15.10.08

P.459: [ãtoniu loβu ãtune§]


Lembrei-me várias vezes dele o fim-de-semana passado, de crónicas de um seu livro lido há muitos anos. Falava de gente apanhada nos pequenos, repugnantes, ridículos detalhes das suas figuras e situações, captados por um olhar inclemente que, à vista desarmada, não parece ser o do autor, mas ali – e tantas outras vezes – se revela assim. Era o montículo de caspa sobre o ombro, o pedaço de comida entalado nos dentes, a melena besunçosa roçando-nos o rosto no beijo de cumprimento, o cheiro sovacal que nos apanha na passagem, o ponto negro pontuando o queixo luzente, pêlos abundantes ou, pelo contrário, rarefeitos, jovialidades parvas, efusividades desmedidas, apertos de mão amolecidos… Ou se não era isto, eram coisas de idêntico calibre, humanas misérias, enfim. E, na altura, pensei na tristeza e solidão de quem assim perscrutava um mundo circundante de companhia tão lamentavelmente feio!
Mas talvez seja, afinal, mais uma questão da responsabilidade do tempo, esta do atentar sem remédio nos pequenos, repugnantes, ridículos detalhes das figuras e situações. Vem-me acontecendo agora. No sábado, dia de “evento” cultural, com alimento para o cérebro e para o estômago, sofri quase até ao vómito essa visão radiográfica da companhia circundante, entre petulâncias e alarvidades, fugindo quanto pude tanto a perdigotos de comensais como a snobismos de intelecto… E sou eu agora que me lamento por assim escrutinar um universo triste de pequenas misérias humanas.
Lembrei-me de António Lobo Antunes.

3 Comments:

Blogger aDesenhar said...

É bom pararmos de vez em quando
para olharmos o mundo que nos rodeia,
não de uma forma virtual,
mas real.
a vida é feita de pequenos nadas.
:-)
bj virtual(limpo)

outubro 22, 2008 2:05 da manhã  
Blogger Irene Ermida said...

E assim é o ser humano.
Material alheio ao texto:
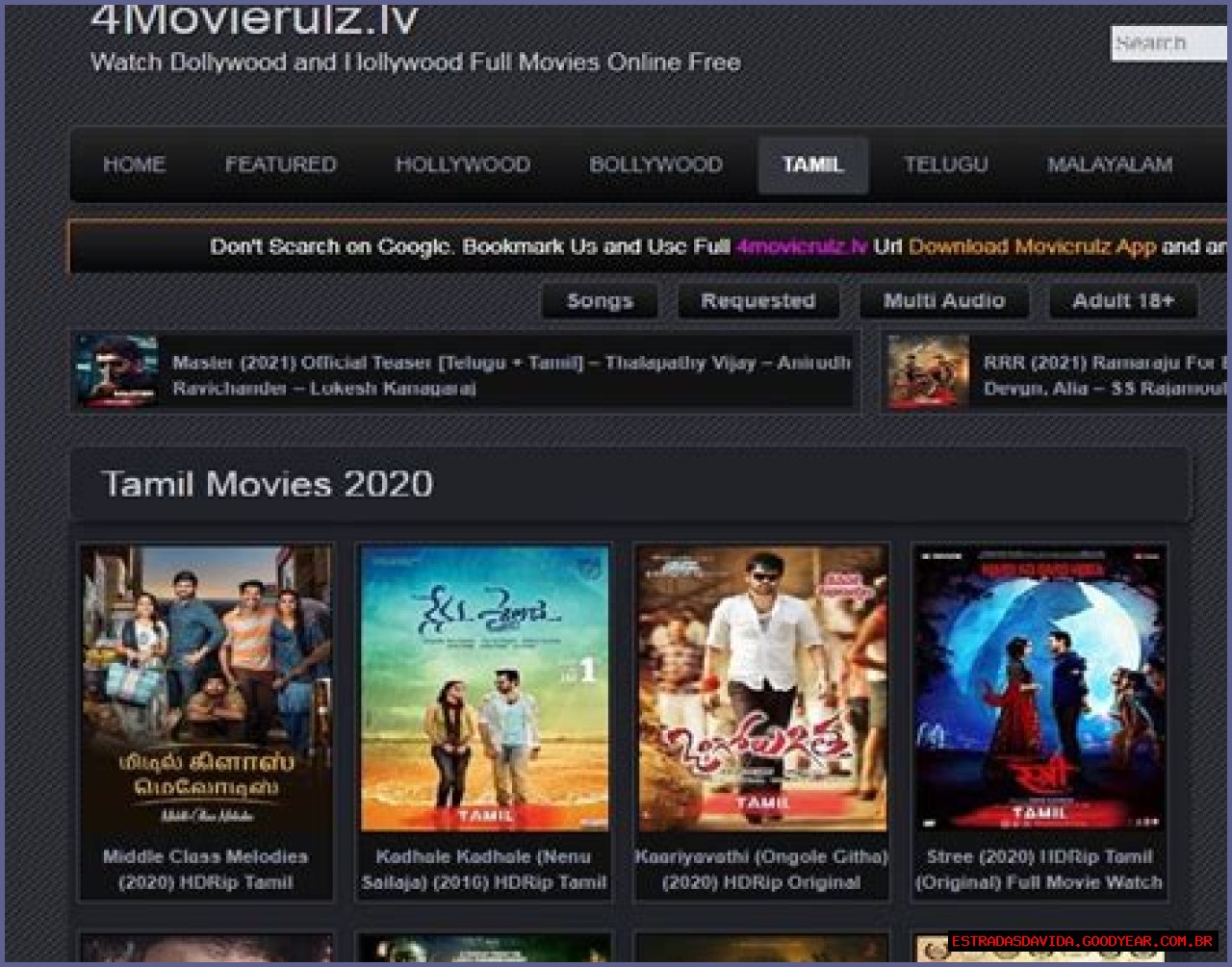
Task: Click the Songs button
Action: (x=600, y=301)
Cultura não significa propriamente elevação intelectual ou boa educação.
Excelente, esta crónica!

outubro 26, 2008 10:44 da tarde  
Blogger APC said...

Eu lembro-me tanto dele!... E olha que o não leio nem escuto todos os dias, como é de calcular. Todavia, por entre o que dele passa e o que em mim se filtra, há sempre qualquer coisa que fica e que teima em aparecer à memória. Neste momento, é qualquer coisa que me importa e me comove. É curioso, né?